October 28, 2010

30th Christmas Candlelight Tours

The Historical Society of Quincy and Adams County celebrates its 30th Christmas Candlelight Tours with “Vignettes of Christmas Past.” Decorations will sparkle in gold and silver, and candles will provide period atmosphere. Musicians Eric Steitz and Tony Blackford will provide music on the hammered dulcimer and flute, and the people of the Governor John Wood Mansion will be dressed in their best period attire. The Governor and Mrs. Wood will be at dinner with their guests.

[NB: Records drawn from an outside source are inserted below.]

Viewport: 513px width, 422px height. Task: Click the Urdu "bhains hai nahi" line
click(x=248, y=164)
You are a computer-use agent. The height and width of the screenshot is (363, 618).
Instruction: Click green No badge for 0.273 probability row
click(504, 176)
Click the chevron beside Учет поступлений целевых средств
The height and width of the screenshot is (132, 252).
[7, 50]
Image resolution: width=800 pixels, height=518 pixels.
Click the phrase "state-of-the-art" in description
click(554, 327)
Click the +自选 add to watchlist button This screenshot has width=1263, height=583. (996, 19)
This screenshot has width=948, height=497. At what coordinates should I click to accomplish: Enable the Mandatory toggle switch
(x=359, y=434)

This year’s theme will provide, in one vignette, a glimpse of the Wood family and friends at holiday dinner, and in another vignette, a look at the household staff as they prepare and serve the Governor and guests. Visitors will be gathered in small groups at the Visitor Center and escorted to the Mansion to eavesdrop on the family conversations, remaining at each venue for approximately five-minute intervals. This is a new opportunity for visitors to see the vignette format and experience first person interpretation in the Governor John Wood Mansion.

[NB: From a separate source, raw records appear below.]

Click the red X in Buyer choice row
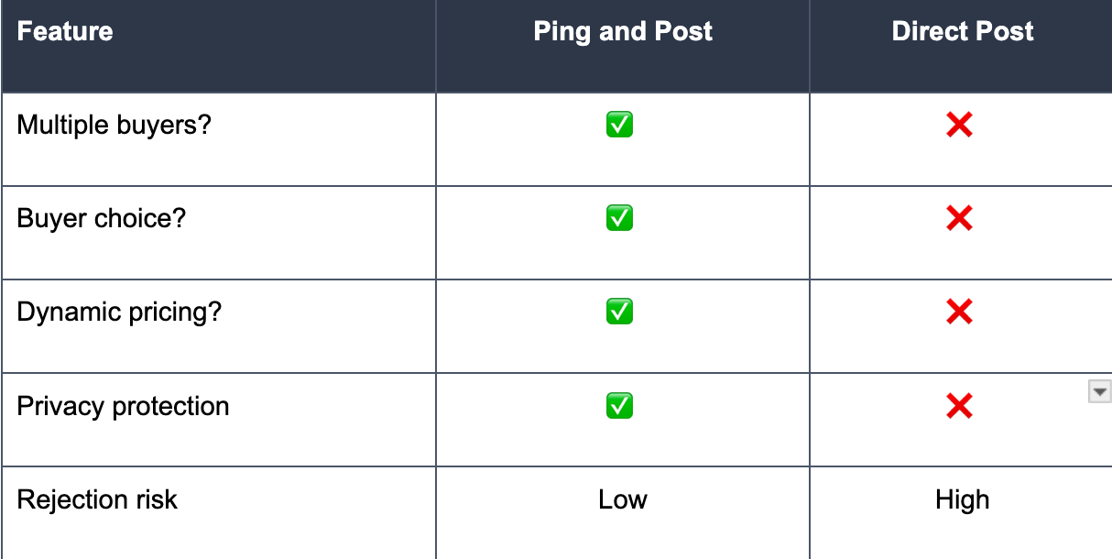Screen dimensions: 1112x559 pyautogui.click(x=959, y=218)
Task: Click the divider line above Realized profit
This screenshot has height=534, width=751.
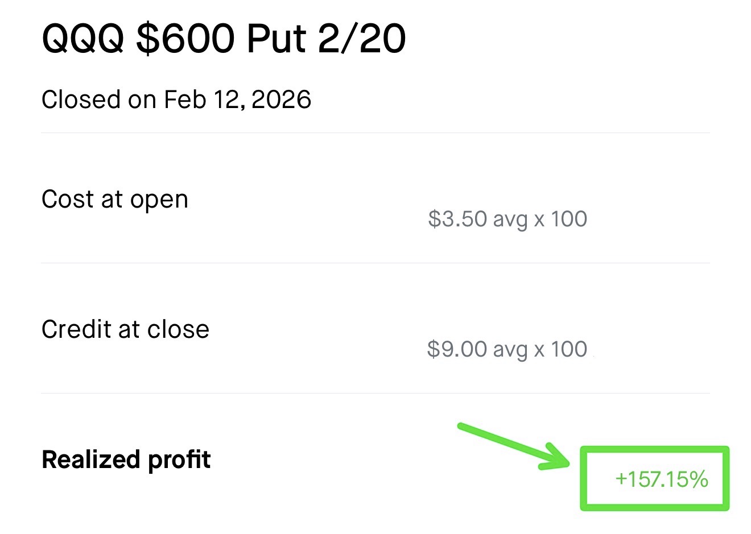Action: pos(376,393)
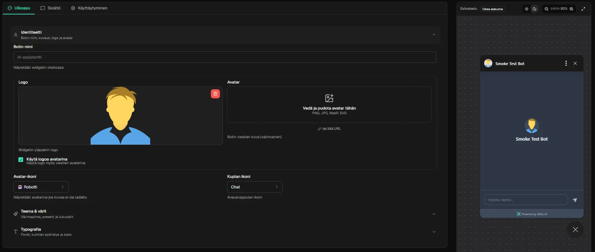The width and height of the screenshot is (595, 252).
Task: Zoom out the preview
Action: tap(546, 9)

Free public and member tours will be offered December 10, 11, 12, and 26, 27. Tours will take place from 5:00 p.m. to 7:00 p.m. each night. Quincy’s History Shop will be open each tour night from 5:00 p.m. to 7:00 p.m. and offers a wide selection gifts to please friends and family at Christmas and beyond.

The Governor John Wood Mansion is located at on the northeast corner of 12th and State Streets in Quincy. For further information please telephone 217-222-1835 Tuesday through Saturday, through December 22.

October 18, 2010

Memorial Bridge

Did You Know?

The Quincy Memorial Bridge was originally (& officially) called the Quincy Soldier's Memorial Bridge.

It was designed and built by the Strauss Engineering Company, the same company that designed and built the Golden Gate Bridge.

October 11, 2010

Mayor Wood

Did You Know?

John Wood was Mayor of Quincy three times. 1844-1848, 1852-1853, and 1856. Wood was elected to the Illinois state senate in 1850, and was elected Lt. Governor in 1856. In 1860, Wood took over the seat of Governor of Illinois after the death William Henry Bissell. Due to construction of a new home in Quincy, Wood petitioned that he be allowed to stay in Quincy during his term. Thus, the John Wood mansion temporarily became the Governor’s Mansion for the State of Illinois.

September 14, 2010

John Anderson Returns to Quincy

The Quincy Community Theater and The Historical Society of Quincy and Adams County present “An Evening with John Anderson,” on Thursday, October 7th. John Anderson is a Quincy native, who appeared in the movie “Psycho,” on the television programs “Bonanza,” and “Gunsmoke,’” and on stage. With over 500 acting credits John is well remembered for his fine character portrayals including Abraham Lincoln. Filmed entirely in Quincy, “A House Divided,” will be shown for the first time in 40 years. This gala event will commence at 6:00 p.m. with refreshments and hors d’oeuvres in the theater lobby.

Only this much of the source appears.